§ Work instructions
Go through the data and copy each line that holds "computer".

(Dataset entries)
******

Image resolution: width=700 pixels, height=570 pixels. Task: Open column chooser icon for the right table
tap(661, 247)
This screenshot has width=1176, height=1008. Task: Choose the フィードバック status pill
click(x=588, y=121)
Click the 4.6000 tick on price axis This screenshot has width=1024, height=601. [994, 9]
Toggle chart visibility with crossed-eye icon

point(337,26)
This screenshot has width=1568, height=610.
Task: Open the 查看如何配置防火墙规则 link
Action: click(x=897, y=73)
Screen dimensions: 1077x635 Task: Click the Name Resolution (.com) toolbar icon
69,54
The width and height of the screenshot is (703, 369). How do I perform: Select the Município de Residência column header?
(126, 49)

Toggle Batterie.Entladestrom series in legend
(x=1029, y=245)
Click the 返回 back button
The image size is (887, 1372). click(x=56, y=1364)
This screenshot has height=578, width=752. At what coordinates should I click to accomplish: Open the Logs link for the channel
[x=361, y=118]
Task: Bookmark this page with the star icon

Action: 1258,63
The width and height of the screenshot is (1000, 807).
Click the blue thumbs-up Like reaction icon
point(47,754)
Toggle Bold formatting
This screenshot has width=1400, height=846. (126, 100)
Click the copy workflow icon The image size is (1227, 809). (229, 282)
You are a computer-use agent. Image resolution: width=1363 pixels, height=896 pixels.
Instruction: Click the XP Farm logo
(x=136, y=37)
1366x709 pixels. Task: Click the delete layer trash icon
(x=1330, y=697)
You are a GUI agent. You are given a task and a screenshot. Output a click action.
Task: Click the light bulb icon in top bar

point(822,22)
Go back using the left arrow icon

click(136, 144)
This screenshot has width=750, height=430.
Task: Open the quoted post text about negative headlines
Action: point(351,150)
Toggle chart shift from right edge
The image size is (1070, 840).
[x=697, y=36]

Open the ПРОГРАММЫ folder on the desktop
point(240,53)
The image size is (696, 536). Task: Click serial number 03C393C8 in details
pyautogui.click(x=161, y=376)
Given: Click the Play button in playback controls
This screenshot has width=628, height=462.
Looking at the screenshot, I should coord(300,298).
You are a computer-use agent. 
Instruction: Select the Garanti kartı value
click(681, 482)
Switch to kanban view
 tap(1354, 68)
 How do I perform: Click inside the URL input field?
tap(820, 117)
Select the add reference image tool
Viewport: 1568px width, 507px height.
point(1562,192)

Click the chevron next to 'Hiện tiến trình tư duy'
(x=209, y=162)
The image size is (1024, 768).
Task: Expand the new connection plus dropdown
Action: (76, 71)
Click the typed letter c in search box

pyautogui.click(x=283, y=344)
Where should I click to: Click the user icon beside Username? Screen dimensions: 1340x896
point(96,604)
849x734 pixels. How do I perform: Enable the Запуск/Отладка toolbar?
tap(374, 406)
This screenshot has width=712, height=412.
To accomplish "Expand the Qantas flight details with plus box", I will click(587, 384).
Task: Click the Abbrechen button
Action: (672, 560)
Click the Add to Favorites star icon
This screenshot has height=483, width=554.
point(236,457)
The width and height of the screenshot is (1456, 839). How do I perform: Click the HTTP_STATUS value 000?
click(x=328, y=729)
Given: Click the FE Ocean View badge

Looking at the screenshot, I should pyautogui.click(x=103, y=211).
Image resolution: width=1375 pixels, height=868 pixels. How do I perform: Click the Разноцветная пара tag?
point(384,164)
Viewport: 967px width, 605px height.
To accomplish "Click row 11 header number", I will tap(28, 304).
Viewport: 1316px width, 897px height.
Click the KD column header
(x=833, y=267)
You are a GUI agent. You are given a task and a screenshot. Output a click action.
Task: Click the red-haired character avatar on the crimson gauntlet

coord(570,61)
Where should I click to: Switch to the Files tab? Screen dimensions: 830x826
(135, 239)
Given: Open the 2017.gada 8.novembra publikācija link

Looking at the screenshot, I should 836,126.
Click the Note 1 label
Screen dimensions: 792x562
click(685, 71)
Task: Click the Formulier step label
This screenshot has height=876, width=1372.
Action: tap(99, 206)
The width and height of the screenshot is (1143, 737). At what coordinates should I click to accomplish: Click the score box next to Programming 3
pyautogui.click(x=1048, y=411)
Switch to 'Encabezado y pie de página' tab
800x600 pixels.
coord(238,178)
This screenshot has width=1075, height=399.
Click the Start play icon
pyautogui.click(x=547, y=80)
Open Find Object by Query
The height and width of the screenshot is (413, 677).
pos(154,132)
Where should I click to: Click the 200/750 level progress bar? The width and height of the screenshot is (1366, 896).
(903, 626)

******

§ The answer
You are a computer-use agent. Image resolution: width=1363 pixels, height=896 pixels.
You are a computer-use agent. 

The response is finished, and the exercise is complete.